• **Instructions to follow**
Going from the top of the data below, give again each line through the one containing "Вопрос-ответ (1302, 239)", both ends kept.

Excerpted data section start

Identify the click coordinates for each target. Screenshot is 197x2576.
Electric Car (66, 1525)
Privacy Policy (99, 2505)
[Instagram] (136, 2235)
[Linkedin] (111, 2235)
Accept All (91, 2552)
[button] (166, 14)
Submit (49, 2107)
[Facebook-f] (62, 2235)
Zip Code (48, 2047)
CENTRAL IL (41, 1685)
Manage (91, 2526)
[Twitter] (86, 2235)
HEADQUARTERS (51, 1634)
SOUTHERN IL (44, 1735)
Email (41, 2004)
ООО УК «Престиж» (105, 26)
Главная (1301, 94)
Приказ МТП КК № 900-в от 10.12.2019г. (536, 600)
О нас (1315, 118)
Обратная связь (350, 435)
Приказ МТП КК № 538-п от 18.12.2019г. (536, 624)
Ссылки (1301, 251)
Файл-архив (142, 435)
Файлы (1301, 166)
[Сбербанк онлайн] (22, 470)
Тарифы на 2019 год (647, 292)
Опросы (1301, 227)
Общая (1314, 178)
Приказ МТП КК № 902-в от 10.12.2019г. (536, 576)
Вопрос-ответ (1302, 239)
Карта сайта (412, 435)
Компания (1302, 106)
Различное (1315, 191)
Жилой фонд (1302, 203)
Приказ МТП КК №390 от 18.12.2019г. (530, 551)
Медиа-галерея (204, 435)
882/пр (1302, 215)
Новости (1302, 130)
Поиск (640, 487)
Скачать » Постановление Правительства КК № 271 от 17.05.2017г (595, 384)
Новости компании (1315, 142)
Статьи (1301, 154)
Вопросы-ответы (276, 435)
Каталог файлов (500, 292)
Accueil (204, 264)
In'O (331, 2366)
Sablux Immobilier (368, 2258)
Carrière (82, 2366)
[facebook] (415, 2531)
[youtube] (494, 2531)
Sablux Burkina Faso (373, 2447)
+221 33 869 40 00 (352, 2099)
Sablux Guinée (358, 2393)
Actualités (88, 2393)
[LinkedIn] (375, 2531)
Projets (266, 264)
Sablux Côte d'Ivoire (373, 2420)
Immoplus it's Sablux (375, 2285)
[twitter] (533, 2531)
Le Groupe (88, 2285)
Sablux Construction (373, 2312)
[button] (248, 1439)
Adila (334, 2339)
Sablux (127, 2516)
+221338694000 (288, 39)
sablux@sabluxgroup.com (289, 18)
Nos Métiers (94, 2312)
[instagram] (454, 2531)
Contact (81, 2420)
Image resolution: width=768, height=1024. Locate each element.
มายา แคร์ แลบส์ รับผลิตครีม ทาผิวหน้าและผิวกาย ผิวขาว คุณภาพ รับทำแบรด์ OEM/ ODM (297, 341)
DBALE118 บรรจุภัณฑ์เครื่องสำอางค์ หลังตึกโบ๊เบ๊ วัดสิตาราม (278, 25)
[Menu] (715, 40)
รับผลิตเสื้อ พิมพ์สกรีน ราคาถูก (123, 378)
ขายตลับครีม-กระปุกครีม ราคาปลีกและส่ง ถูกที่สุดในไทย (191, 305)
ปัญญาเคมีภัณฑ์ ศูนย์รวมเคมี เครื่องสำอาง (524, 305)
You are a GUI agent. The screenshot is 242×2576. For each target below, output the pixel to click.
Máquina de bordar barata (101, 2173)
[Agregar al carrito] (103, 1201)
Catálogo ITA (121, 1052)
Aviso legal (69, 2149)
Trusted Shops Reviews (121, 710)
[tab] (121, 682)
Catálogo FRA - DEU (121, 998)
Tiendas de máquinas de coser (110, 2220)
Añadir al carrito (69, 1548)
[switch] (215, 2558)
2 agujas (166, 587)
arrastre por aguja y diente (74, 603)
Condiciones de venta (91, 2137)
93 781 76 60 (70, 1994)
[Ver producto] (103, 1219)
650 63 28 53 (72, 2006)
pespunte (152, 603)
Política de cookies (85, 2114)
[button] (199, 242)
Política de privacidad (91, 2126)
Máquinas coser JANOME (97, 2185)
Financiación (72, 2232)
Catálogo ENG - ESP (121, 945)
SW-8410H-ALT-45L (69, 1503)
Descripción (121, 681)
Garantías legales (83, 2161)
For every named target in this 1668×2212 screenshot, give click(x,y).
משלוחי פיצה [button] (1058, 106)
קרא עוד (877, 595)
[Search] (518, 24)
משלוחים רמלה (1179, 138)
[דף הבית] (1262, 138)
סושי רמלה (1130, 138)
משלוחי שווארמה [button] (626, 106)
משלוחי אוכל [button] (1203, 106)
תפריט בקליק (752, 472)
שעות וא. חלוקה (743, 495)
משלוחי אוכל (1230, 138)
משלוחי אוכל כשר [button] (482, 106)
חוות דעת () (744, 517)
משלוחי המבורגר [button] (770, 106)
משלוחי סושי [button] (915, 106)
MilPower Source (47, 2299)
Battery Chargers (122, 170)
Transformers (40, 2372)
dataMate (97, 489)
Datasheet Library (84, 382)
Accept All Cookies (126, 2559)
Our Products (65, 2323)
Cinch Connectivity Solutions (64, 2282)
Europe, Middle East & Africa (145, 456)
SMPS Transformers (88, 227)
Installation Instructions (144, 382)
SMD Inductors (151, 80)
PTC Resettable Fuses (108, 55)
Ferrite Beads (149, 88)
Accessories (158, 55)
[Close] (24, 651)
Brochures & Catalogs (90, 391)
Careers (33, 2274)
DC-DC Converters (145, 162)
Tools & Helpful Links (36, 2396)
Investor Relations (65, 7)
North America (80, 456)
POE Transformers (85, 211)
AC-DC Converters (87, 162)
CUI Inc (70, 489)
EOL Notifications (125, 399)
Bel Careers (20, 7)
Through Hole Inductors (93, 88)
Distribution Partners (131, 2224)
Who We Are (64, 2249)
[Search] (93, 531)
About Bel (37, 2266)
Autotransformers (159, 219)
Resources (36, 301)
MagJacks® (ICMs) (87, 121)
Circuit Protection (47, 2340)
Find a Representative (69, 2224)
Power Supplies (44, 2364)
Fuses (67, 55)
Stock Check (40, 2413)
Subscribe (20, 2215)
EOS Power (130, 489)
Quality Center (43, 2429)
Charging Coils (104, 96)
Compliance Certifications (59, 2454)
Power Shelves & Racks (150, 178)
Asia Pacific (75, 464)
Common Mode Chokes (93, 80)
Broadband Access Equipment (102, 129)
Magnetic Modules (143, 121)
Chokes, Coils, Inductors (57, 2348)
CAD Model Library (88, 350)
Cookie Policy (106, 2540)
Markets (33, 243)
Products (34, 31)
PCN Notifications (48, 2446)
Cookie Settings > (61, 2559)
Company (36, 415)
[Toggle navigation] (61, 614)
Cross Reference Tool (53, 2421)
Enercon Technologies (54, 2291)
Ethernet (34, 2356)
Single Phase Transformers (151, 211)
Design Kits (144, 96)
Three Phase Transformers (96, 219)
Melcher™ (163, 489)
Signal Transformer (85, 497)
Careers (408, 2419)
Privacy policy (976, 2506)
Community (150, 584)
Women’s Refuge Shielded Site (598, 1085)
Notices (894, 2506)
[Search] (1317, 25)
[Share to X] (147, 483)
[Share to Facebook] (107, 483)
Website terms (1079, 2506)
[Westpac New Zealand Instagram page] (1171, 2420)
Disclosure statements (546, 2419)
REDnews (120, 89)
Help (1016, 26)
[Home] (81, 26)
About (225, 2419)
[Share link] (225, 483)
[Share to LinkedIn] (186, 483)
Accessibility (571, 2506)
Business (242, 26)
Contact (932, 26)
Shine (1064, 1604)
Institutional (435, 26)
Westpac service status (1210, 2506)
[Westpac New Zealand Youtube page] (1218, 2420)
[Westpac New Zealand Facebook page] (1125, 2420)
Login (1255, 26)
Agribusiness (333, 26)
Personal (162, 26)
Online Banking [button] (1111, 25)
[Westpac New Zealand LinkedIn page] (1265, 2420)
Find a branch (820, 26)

Excerpted data section end

• **Written answer**
Identify the click coordinates for each target. Screenshot is 197x2576.
Electric Car (66, 1525)
Privacy Policy (99, 2505)
[Instagram] (136, 2235)
[Linkedin] (111, 2235)
Accept All (91, 2552)
[button] (166, 14)
Submit (49, 2107)
[Facebook-f] (62, 2235)
Zip Code (48, 2047)
CENTRAL IL (41, 1685)
Manage (91, 2526)
[Twitter] (86, 2235)
HEADQUARTERS (51, 1634)
SOUTHERN IL (44, 1735)
Email (41, 2004)
ООО УК «Престиж» (105, 26)
Главная (1301, 94)
Приказ МТП КК № 900-в от 10.12.2019г. (536, 600)
О нас (1315, 118)
Обратная связь (350, 435)
Приказ МТП КК № 538-п от 18.12.2019г. (536, 624)
Ссылки (1301, 251)
Файл-архив (142, 435)
Файлы (1301, 166)
[Сбербанк онлайн] (22, 470)
Тарифы на 2019 год (647, 292)
Опросы (1301, 227)
Общая (1314, 178)
Приказ МТП КК № 902-в от 10.12.2019г. (536, 576)
Вопрос-ответ (1302, 239)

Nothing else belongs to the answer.